2. Assess critical organizational risks through vulnerability assessment i.e.
• Business Impact Assessment
• Risk Assessment
• Vendor Assessment
• Work Force Assessment
3. Acquisition risks should be into taken into consideration will designing business continuity plan
4. Business continuity plans should be made part of contract agreements with customers and 3rd party service providers
5. Establish a BCP team focused on designing/compiling a business continuity plan which identifies actions that an organization should take to minimize the adverse effects of potential disasters.
It is essential to identify the lines of authority, succession of management, and delegation of authority. For example: A BCP manager could be appointed for each business unit with a BCP coordinator for sub-functions. All BCP coordinators can report into a regional BCP coordinator.
Ensure that communication protocols are well-established for BCP coordinators with employees and senior management.
6. Define roles and responsibilities of team members in BCP team.
For example: Role of a regional BCP coordinator should be to educate employees, draft BCP policies, conduct dry runs, perform business impact analysis, and manage down-time.
Ideally, crisis management and disaster recovery teams should report into the BCP team for better coordination.

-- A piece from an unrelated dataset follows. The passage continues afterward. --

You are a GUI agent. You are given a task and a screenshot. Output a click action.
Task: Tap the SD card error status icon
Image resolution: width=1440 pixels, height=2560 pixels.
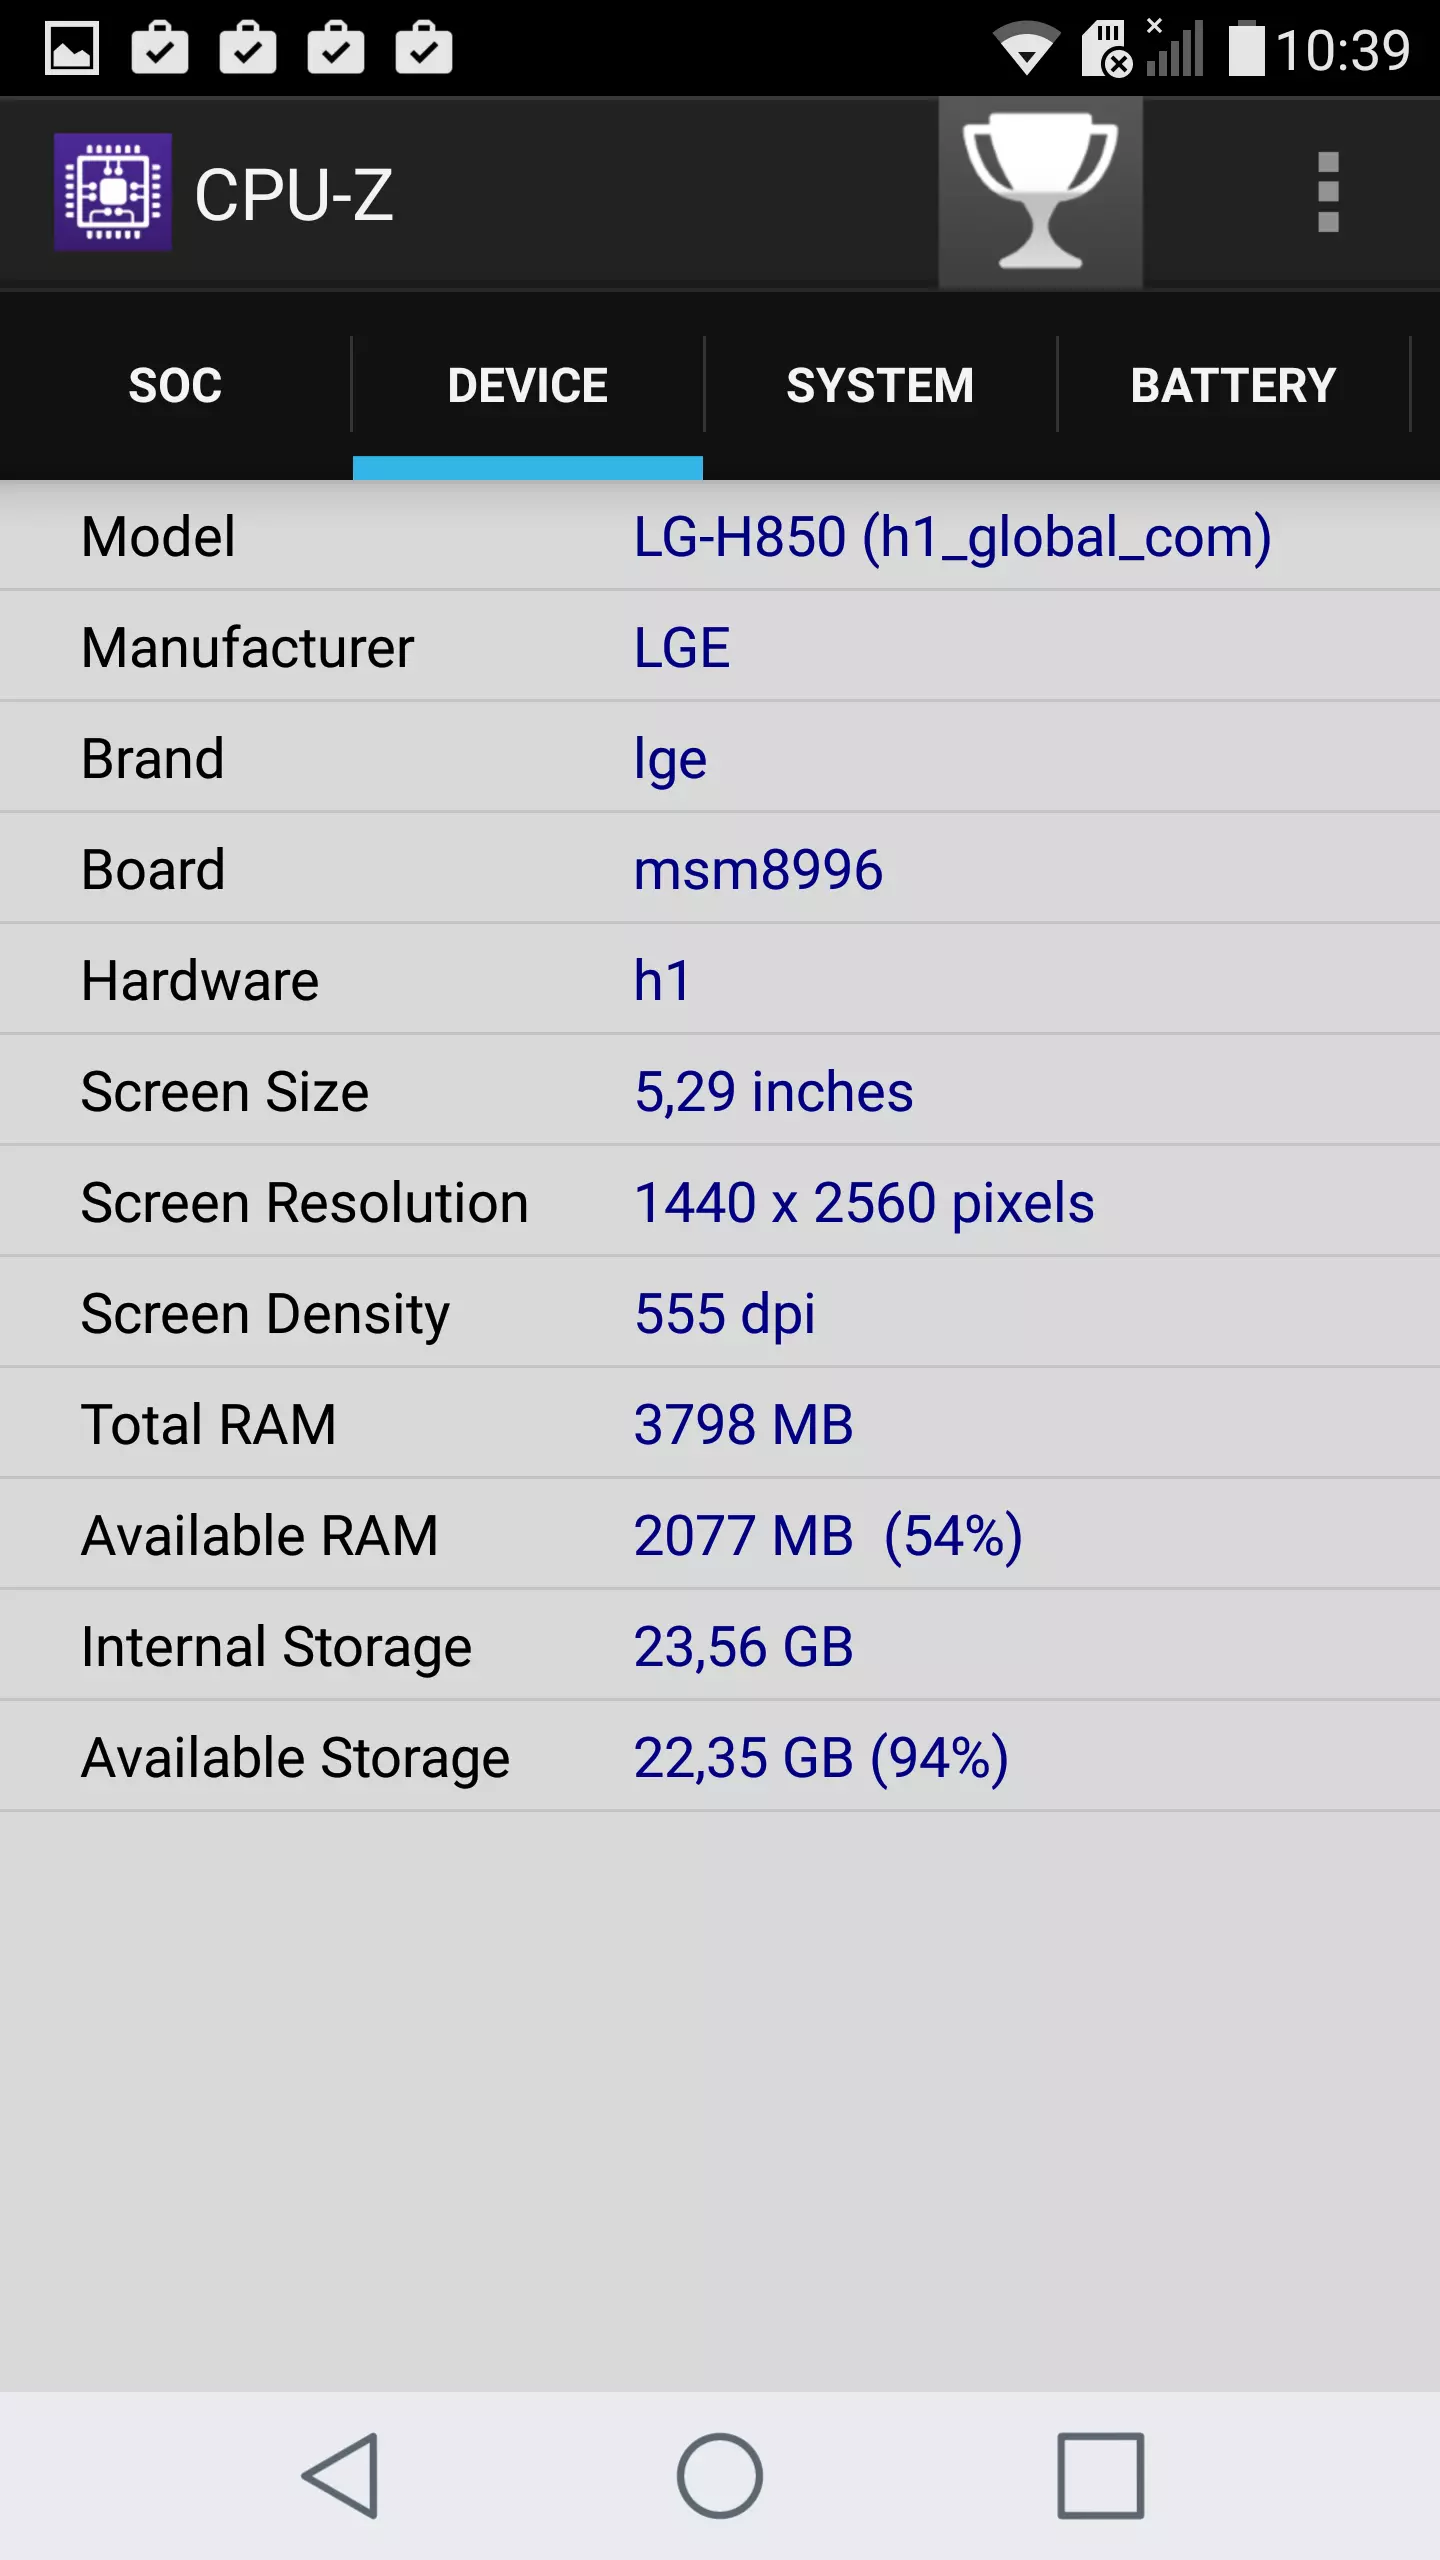1108,48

7. Create and share distribution lists for crisis teams, BCP managers, and executive sponsors to communicate about eventualities.
8. Ensure redundancies and geographical distribution of resources with critical skill sets to effectively manage down-time in a region.
9. Synchronize data centers to create backups at different geographic locations
10. Run BCP simulations to check the readiness of the plan in place
11. Build and enable ‘work from home’ capability and maintain metrics for the difference in BI created because of this capability
12. Create demilitarized zones with differential access permissions for BYOD scenarios
13. Monitor use of open source code in product releases
14. Centers outside headquarters should align to the Global BCP strategy. In addition, they should also allocate sufficient funds for BCP in their planning cycle.
Business continuity planning has become more critical in a globalized environment. The impact of any risks on global customers and employees make it essential to implement a BCP program within any technology organization.